Collected data entries:
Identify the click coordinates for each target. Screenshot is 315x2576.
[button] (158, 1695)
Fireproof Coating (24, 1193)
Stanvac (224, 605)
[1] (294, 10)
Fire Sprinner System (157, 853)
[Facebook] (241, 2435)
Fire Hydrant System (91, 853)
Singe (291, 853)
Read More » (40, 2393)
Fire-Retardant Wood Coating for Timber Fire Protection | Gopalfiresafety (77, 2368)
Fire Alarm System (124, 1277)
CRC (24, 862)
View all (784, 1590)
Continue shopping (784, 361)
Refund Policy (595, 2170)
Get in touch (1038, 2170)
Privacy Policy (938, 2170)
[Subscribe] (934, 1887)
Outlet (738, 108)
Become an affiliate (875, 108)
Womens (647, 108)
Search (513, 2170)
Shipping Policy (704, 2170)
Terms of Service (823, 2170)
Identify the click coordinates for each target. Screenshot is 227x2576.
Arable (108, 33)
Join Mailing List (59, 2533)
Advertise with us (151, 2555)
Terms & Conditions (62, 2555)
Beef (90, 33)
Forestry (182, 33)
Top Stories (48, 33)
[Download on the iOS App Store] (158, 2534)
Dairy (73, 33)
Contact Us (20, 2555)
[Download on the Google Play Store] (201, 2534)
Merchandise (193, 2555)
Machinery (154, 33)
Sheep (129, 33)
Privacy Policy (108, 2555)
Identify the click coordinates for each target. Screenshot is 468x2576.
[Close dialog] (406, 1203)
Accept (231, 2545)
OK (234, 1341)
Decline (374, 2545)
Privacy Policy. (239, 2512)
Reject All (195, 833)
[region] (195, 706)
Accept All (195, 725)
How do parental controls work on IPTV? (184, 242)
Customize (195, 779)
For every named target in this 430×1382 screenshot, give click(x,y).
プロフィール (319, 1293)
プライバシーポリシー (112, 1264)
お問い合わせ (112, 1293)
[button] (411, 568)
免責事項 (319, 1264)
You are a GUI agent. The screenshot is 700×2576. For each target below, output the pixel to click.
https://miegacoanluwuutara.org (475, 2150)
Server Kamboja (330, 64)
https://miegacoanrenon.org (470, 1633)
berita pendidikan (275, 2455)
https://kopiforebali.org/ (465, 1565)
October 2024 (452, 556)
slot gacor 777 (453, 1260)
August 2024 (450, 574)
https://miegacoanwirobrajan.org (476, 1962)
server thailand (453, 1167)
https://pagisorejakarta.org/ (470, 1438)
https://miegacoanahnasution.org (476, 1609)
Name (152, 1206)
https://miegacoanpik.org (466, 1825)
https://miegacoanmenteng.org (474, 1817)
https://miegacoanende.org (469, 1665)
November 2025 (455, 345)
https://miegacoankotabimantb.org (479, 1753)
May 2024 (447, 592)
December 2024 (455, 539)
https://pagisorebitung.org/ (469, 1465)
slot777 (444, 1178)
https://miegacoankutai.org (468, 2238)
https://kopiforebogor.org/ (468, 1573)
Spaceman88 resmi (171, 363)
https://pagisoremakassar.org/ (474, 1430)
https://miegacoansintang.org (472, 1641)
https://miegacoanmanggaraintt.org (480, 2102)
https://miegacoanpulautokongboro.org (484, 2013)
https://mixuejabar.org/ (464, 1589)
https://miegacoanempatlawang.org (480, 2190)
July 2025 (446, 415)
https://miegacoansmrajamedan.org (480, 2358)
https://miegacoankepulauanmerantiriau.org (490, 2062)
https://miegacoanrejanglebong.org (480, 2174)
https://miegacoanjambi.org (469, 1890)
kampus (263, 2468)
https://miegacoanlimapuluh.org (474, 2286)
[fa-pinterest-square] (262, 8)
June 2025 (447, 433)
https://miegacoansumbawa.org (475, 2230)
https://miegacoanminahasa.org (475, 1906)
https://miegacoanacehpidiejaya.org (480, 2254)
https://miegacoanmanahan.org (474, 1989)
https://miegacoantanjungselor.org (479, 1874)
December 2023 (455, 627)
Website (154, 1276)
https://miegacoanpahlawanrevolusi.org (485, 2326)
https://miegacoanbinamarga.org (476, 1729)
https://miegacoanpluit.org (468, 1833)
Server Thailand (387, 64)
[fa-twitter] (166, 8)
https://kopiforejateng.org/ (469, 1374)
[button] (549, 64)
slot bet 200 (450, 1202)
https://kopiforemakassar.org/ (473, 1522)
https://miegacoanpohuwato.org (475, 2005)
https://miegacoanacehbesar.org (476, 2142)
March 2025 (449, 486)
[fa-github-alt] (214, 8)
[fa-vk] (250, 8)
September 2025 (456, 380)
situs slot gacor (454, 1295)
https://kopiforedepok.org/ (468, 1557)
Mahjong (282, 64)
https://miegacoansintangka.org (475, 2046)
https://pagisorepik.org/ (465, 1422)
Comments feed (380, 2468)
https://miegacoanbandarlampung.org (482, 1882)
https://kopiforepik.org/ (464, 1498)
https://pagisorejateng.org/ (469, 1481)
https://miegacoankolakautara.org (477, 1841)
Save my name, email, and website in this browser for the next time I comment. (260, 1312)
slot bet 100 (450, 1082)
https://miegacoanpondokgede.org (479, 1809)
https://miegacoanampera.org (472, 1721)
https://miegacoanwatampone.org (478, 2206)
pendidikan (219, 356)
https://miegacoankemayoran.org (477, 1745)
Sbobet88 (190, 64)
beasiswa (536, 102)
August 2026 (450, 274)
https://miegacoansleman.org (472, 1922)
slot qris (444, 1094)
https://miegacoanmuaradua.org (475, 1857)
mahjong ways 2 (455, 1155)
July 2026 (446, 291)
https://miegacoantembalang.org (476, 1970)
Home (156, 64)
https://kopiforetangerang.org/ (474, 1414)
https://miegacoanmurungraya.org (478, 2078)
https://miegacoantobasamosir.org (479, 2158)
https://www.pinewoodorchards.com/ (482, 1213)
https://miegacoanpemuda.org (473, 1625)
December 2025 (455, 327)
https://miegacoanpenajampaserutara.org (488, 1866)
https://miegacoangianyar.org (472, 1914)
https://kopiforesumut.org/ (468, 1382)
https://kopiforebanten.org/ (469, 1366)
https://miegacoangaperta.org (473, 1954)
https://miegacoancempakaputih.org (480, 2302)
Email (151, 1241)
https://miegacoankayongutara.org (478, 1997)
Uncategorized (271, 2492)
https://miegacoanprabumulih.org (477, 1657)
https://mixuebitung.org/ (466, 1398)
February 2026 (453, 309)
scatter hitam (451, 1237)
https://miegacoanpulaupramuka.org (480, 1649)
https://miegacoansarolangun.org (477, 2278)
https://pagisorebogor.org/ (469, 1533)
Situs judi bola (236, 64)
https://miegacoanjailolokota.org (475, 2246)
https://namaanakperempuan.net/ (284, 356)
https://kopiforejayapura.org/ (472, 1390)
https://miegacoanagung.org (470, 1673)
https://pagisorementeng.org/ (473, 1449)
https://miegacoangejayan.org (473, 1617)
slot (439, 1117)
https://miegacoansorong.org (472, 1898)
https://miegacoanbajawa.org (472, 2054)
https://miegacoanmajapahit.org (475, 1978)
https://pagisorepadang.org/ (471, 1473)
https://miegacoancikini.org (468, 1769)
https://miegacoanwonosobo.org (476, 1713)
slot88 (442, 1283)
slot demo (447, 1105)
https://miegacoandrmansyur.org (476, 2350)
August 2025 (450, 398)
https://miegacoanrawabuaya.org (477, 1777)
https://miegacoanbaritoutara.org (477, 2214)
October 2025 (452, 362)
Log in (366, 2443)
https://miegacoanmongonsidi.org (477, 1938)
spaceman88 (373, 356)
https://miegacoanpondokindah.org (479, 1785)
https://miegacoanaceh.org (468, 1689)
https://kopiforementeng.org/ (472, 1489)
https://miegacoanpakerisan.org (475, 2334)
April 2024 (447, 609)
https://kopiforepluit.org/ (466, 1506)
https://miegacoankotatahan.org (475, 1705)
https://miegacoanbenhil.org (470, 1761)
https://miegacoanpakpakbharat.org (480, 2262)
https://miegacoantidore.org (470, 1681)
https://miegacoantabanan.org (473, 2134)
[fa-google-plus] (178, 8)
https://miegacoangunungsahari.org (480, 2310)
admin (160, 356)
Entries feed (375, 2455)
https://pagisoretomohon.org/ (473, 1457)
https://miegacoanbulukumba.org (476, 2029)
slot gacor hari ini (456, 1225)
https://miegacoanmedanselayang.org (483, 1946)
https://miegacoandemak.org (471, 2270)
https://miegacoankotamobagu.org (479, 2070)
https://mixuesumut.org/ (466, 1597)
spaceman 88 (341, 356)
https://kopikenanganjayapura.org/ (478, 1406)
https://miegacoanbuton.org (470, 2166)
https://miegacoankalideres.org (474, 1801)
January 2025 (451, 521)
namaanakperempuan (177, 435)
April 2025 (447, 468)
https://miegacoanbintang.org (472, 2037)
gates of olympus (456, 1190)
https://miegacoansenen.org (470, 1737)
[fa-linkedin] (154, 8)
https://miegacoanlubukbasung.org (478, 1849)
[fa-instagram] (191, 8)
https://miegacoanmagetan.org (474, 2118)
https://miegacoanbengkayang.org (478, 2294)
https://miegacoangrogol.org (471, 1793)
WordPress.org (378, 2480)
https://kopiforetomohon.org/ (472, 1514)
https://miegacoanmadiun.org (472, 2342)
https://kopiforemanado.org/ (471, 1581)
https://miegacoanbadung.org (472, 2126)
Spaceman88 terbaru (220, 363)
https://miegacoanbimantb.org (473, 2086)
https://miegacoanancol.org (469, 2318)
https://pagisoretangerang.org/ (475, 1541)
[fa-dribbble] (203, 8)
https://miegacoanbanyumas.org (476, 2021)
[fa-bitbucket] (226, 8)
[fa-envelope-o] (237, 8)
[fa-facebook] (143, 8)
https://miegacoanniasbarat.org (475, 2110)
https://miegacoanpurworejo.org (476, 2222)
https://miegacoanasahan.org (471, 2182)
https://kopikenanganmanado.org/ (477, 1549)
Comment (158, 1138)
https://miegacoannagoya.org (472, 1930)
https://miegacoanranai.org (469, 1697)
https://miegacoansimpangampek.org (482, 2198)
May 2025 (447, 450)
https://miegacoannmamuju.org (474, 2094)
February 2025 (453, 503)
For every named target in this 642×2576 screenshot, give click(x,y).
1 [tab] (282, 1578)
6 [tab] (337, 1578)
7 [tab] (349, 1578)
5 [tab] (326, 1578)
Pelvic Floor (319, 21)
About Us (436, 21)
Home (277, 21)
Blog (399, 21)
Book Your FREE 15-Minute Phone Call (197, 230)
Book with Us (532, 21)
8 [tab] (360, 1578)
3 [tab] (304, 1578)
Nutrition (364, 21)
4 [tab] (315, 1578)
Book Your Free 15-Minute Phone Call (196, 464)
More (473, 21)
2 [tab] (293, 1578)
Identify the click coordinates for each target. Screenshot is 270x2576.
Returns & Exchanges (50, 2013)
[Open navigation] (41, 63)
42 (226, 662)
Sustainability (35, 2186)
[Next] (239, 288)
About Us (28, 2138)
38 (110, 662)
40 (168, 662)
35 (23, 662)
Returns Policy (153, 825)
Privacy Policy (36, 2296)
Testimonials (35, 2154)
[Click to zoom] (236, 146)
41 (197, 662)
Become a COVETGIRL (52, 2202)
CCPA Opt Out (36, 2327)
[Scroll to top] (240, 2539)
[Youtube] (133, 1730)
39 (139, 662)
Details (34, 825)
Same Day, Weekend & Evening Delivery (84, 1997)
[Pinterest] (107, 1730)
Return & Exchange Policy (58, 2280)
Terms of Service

Work order: Set down verbatim only the lines between the start of the data above and the line with "OK (234, 1341)", both boundaries included.

Solution for this task:
Identify the click coordinates for each target. Screenshot is 315x2576.
[button] (158, 1695)
Fireproof Coating (24, 1193)
Stanvac (224, 605)
[1] (294, 10)
Fire Sprinner System (157, 853)
[Facebook] (241, 2435)
Fire Hydrant System (91, 853)
Singe (291, 853)
Read More » (40, 2393)
Fire-Retardant Wood Coating for Timber Fire Protection | Gopalfiresafety (77, 2368)
Fire Alarm System (124, 1277)
CRC (24, 862)
View all (784, 1590)
Continue shopping (784, 361)
Refund Policy (595, 2170)
Get in touch (1038, 2170)
Privacy Policy (938, 2170)
[Subscribe] (934, 1887)
Outlet (738, 108)
Become an affiliate (875, 108)
Womens (647, 108)
Search (513, 2170)
Shipping Policy (704, 2170)
Terms of Service (823, 2170)
Identify the click coordinates for each target. Screenshot is 227x2576.
Arable (108, 33)
Join Mailing List (59, 2533)
Advertise with us (151, 2555)
Terms & Conditions (62, 2555)
Beef (90, 33)
Forestry (182, 33)
Top Stories (48, 33)
[Download on the iOS App Store] (158, 2534)
Dairy (73, 33)
Contact Us (20, 2555)
[Download on the Google Play Store] (201, 2534)
Merchandise (193, 2555)
Machinery (154, 33)
Sheep (129, 33)
Privacy Policy (108, 2555)
Identify the click coordinates for each target. Screenshot is 468x2576.
[Close dialog] (406, 1203)
Accept (231, 2545)
OK (234, 1341)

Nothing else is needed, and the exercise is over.